Его голос был как бы продолжением мелодии. Такой же певучий, переливистый и ласковый.

— Да, — только и сказала я, но тут же поправилась, — То есть нет! Мне не нужна помощь и твоя тупая дудка, мерзкий ты говнюк.

— Ты это потеряла?

Он достал откуда-то мою шляпу и надел мне её на голову. Я сопротивлялась, визжала, разбрасываясь кровью, заходилась кровавой пеной, но он был сильнее. Он повалил меня на землю и усмирил.

— Ну вот, видишь? Всё хорошо. Это не ты, это черная кровь в тебе. Она слаба, когда ты уверена в своих силах. Будь сильнее.

— А какая разница? — удрученно спросила я, — Она всё равно не уйдёт. Разве что кто-то согласится разбить своё сердце за меня.

— Но ты можешь подавить её. Не снимай шляпу. Даже если очень хочется. Приклей её к своим волосам, привяжи толстыми канатами, пришей шипы. Но не снимай.

— Я…

— Знаешь, на что Дарящий пошел, чтобы подарить её тебе?

— Я не знаю…

— Перестань её мучать, Крысолов. Ты же видишь, она и так напугана.

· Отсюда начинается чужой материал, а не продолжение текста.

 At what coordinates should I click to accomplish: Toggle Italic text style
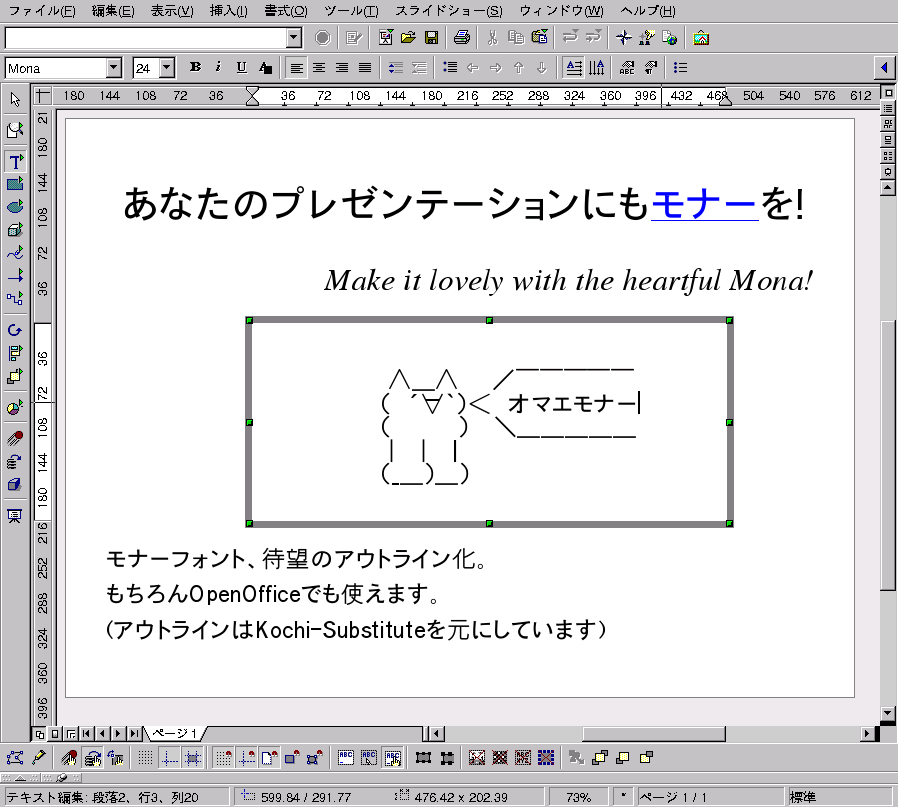click(218, 67)
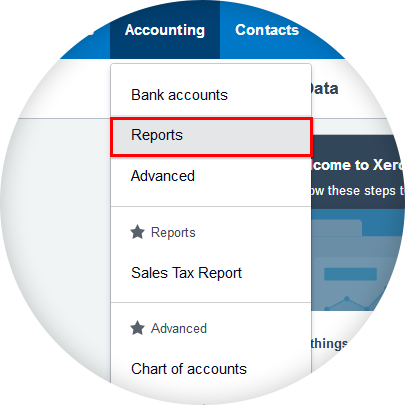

Из тени выступила Королева. То, что это настоящая королева, я поняла сразу: и по мягкой, горделивой походке, и по по-кошачьи изогнутой спине, и по уверенному, умному взгляду пронзительно-черных глаз. Как черный нос белого медведя на фоне белой шерсти.

— Но в одном он прав. Тебе нужна помощь. И тебе помогут.

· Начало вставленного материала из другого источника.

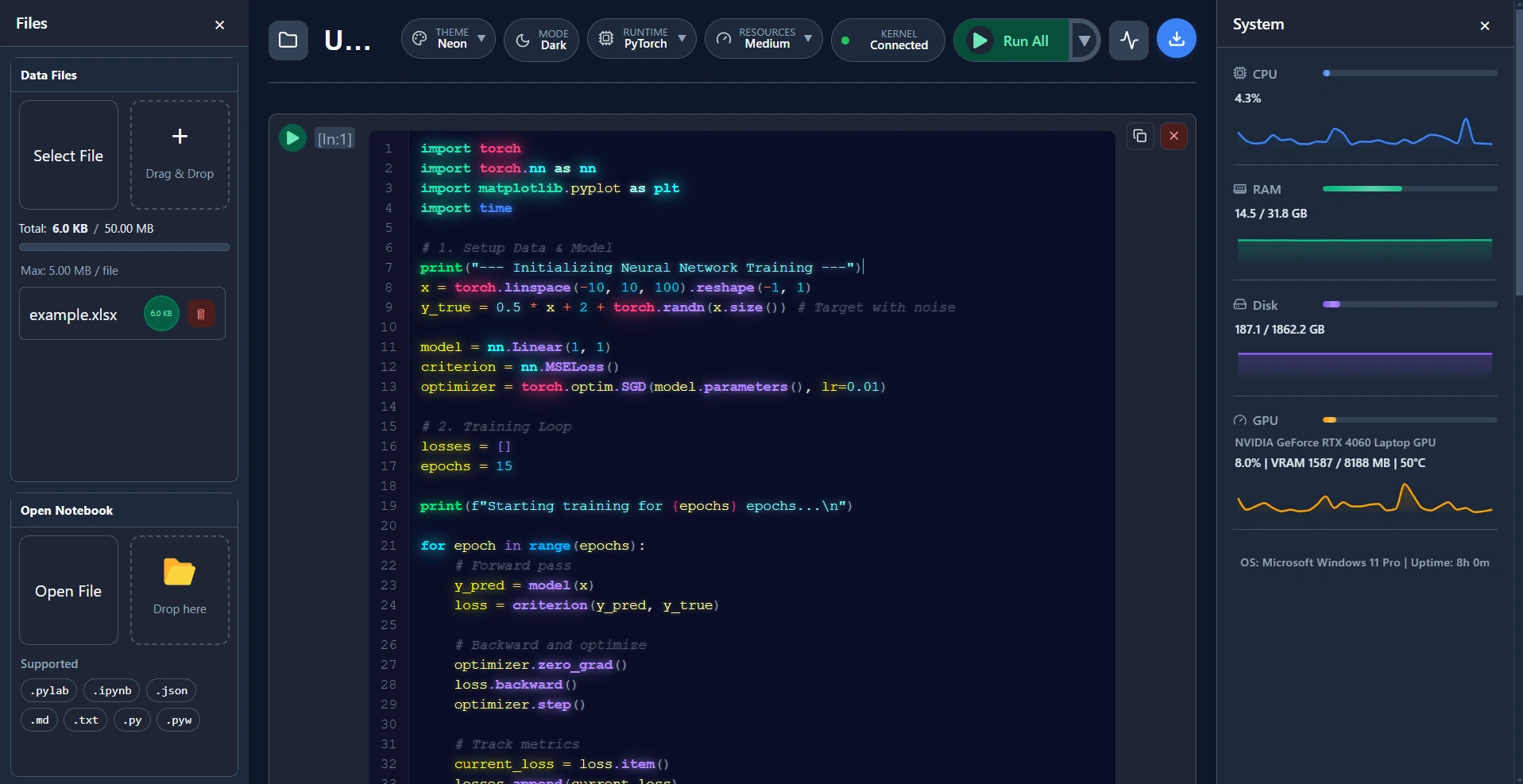This screenshot has width=1523, height=784.
Task: Click the blue download button
Action: click(1176, 39)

— Что? Неужели надется тот, кто согласится разбить своё сердце? — скрестила я руки на груди.

— Нет, но они облегчат твою участь. Ты создана для Грани, ты чувствуешь мир так, как чувствуют его дети или глубокие старики.

— То есть у меня маразм? Ну спасибо.

— У тебя есть все задатки, чтобы стать Знающей. Но Кит тебе расскажет больше.

— Кто-кто?

— Крысолов, дай мне ручку и бумажку.

Он протянул ей названные вещи. Она что-то чиркнула туда и протянула мне бумажку.

— Ищи мальчика по имени Ромео. Он поможет тебе. Ласке можешь доверять: она надежная. Ты ведь это почувствовала, не правда ли?

— Ласка… Неужели та..?

— Не медли. Любое промедление опасно. Крысолов, конечно, подавил черную кровь, но это временно. И не снимай шляпу!

Утром я проснулась и произошедшее ночью показалось мне сном. Но на мне шляпа, а я её на ночь не надевала.

Я набрала по телефону Ласку. Записалась на сегодня. Собралась и поехала. прибыла на час раньше, поэтому слонялась по больнице без дела.

Автоматы с кофе и водой. Захаживающие через дырку в заборе собаки и кошки. Ютящиеся на проводах птицы. Сидящие на подоконниках подростки. Гитарная трель. Засохшая трава, припорошенная инеем. Запах пирожков и супа из столовой. Веяние теплом из кухни. Открытые форточки. Свитера и шорты. Шлепающие сандалии. Смех и крики. Старый музыкальный проигрыватель, то и дело барахлящий. Пыльный телевизор, накрытый вязанным ковриком. Воздух, пропахший лекарствами. Длинные подолы белых халатов. Полусонный проспиртованный охранник.

Я иду по коридорам и у меня такое чувство, будто это мой дом. Будто я была здесь всегда. И всё так знакомо, будто я видела это тысячу раз. Весь страх куда-то пропал.

Наконец настало время приема. Я протиснулась в очереди и вошла в кабинет.

— Здравствуйте, мисс. Есть жалобы?

— Да. Я думаю, что хочу лечь в больницу.

— Подумайте хорошенько. Врать не буду, скажу сразу: будут проблемы с трудоутройством. И не только. Люди с предубеждением относятся к тем, кто лежал в психиатрической больнице.